Der nachstehende Text besteht aus Auszügen aus der Niederschrift eines Gesprächs von Michał Bojanowski mit Jurij, Olena, Nataliia und Yeva.


ganzjährig Februar 

Ich weiß nicht, welcher Tag heute ist… Der dreihundertsechzigste Tag im Februar? Bei uns ist es noch Februar. Ich bin jetzt seit fast einem Jahr in Kreisau. Jeder, der hier gelebt hat, hat ein ähnliches Gefühl, sogar die Kinder – es gab keinen Frühling, Sommer oder Herbst. Der Februar dauert an.


Dankbarkeit

Jeder von uns könnte über seine Dramen sprechen, aber an diesem Jahrestag möchten wir Ihnen für alles danken, was wir von Ihnen bekommen. Wir leben in Kreisau, wir fühlen uns hier sehr wohl. Wir wissen zu schätzen, was die Stiftung für uns tut – denn sie tut zu viel! Wir haben alles, was wir uns vorstellen können. Aber wir träumen davon, zu uns nach Hause zu fahren. Und dass dort nichts Schlimmes mehr passiert.


Denkmal in Kreisau

Wenn das alles vorbei ist, denke ich, wird es in Kreisau ein weiteres Denkmal geben. Während des Zweiten Weltkriegs wurde hier der Anti-Hitler-Untergrund gegründet. Jetzt wurde eine Zwischenstation für Ukrainer*innen geschaffen, die vor dem Krieg fliehen. Ich hoffe, dass die Erinnerung an die Hilfe, die uns hier zuteil wurde, nicht verloren geht.   


Das erste Mal hinter dem Steuer

Der Krieg hat uns an verschiedenen Orten getroffen. Mich hat er zu Hause aufgesucht. Zwar besaß ich einen Führerschein, war aber noch nie richtig Auto gefahren. Als ich mich entschlossen habe zu fliehen, nahm ich meine Tochter sowie eine Freundin mit Kind und fuhr ganz allein mehr als zweitausend Kilometer, bis ich in Kreisau ankam.

※ ※ ※

Arbeitsauftrag: Erklären Sie in ein bis drei Sätzen, welchen Grund der Auszug dafür nennt, dass die Sprechenden zu schätzen wissen, „was die Stiftung für uns tut“. Die Datensätze stehen in keinem Zusammenhang mit dem Auszug.

※ ※ ※

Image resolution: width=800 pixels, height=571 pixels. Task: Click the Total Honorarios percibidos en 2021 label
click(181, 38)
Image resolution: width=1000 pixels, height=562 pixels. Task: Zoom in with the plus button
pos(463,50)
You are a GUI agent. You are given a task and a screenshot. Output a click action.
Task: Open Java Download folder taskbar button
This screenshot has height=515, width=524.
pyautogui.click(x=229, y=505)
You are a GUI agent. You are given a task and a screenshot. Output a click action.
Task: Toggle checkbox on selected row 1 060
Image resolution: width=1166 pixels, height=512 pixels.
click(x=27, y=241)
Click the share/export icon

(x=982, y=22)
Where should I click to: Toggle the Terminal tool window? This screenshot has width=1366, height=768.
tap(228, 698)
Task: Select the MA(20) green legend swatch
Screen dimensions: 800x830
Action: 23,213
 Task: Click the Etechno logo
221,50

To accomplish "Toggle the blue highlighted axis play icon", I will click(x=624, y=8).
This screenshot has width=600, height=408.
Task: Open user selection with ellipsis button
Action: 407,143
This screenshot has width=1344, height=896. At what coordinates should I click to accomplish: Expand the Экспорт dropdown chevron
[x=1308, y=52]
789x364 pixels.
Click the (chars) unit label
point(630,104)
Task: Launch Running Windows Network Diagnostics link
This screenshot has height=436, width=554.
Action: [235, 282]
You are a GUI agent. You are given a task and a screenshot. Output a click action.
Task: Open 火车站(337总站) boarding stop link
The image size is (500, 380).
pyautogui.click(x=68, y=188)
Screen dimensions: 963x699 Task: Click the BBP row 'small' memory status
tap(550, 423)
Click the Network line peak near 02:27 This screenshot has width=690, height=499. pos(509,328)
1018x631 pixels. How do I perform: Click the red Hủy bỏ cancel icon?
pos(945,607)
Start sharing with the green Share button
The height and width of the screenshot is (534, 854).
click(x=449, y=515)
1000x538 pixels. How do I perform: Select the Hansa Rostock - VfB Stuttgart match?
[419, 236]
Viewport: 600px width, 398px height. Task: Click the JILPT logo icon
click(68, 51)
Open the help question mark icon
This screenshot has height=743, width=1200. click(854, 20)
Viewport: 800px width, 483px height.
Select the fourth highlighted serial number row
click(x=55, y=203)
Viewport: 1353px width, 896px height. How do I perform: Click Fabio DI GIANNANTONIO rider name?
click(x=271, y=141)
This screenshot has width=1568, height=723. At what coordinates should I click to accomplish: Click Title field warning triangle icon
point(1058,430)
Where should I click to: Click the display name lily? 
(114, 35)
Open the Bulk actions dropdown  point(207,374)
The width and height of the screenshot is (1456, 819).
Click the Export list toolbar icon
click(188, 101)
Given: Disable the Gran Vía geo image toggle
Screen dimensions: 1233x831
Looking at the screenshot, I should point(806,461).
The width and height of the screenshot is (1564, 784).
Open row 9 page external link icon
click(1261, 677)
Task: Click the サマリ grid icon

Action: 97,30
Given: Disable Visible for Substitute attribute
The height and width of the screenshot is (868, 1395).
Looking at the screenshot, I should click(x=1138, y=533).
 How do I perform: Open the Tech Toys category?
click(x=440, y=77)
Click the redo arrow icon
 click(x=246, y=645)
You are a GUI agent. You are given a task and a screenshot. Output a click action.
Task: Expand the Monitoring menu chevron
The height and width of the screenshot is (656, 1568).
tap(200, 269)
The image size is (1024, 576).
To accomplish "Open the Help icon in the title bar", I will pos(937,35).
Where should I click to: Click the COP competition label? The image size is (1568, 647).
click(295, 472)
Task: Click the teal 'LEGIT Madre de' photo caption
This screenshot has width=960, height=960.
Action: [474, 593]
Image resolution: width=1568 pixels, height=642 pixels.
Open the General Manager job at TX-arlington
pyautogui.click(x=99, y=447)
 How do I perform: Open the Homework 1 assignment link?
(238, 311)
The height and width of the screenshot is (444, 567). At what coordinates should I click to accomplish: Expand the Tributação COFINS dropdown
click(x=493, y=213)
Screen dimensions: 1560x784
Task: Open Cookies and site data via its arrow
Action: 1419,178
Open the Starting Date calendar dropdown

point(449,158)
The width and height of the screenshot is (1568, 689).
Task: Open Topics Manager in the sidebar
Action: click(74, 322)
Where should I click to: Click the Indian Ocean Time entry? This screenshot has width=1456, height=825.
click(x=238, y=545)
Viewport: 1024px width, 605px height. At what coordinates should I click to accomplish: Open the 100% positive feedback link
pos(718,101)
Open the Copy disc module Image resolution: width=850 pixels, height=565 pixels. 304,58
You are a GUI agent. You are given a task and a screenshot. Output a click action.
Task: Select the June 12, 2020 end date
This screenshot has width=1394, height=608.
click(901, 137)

※ ※ ※

Lösung: Sie schätzen die Arbeit der Stiftung, weil diese nach ihren Worten sogar zu viel für sie tut. Sie haben alles, was sie sich vorstellen können.